(Saved data entries)

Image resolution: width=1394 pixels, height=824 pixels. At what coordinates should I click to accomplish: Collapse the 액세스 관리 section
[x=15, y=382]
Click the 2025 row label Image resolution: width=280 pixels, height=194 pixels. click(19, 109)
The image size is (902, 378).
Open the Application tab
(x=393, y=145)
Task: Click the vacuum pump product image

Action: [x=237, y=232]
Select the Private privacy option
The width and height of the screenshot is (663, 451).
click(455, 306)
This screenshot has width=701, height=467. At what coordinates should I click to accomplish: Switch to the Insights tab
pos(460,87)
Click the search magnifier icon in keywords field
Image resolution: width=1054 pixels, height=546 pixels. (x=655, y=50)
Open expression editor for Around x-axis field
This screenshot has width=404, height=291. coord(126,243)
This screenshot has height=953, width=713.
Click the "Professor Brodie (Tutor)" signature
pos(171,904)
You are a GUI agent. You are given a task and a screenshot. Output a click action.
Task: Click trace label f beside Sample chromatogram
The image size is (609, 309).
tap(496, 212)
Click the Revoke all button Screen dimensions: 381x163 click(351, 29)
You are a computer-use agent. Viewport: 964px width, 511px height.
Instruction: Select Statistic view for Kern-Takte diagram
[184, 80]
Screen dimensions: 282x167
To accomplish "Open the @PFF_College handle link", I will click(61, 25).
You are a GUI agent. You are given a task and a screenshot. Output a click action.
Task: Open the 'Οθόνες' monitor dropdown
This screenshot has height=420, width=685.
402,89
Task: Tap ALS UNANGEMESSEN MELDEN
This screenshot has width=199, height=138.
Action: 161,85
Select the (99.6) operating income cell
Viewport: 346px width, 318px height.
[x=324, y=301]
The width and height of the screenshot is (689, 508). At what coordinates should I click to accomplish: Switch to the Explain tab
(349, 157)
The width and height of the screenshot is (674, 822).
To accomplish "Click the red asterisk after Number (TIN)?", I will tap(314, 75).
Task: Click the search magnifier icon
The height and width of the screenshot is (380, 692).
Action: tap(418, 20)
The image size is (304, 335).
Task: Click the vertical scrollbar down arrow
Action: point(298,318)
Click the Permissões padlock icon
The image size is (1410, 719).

» **What you are asked to do**
The expected output is the lines from the one holding "Select the (99.6) operating income cell" through the last line of the data, exactly as they appear, with nothing before or after.

» **Task answer**
Select the (99.6) operating income cell
Viewport: 346px width, 318px height.
[x=324, y=301]
The width and height of the screenshot is (689, 508). At what coordinates should I click to accomplish: Switch to the Explain tab
(349, 157)
The width and height of the screenshot is (674, 822).
To accomplish "Click the red asterisk after Number (TIN)?", I will tap(314, 75).
Task: Click the search magnifier icon
The height and width of the screenshot is (380, 692).
Action: tap(418, 20)
The image size is (304, 335).
Task: Click the vertical scrollbar down arrow
Action: point(298,318)
Click the Permissões padlock icon
The image size is (1410, 719).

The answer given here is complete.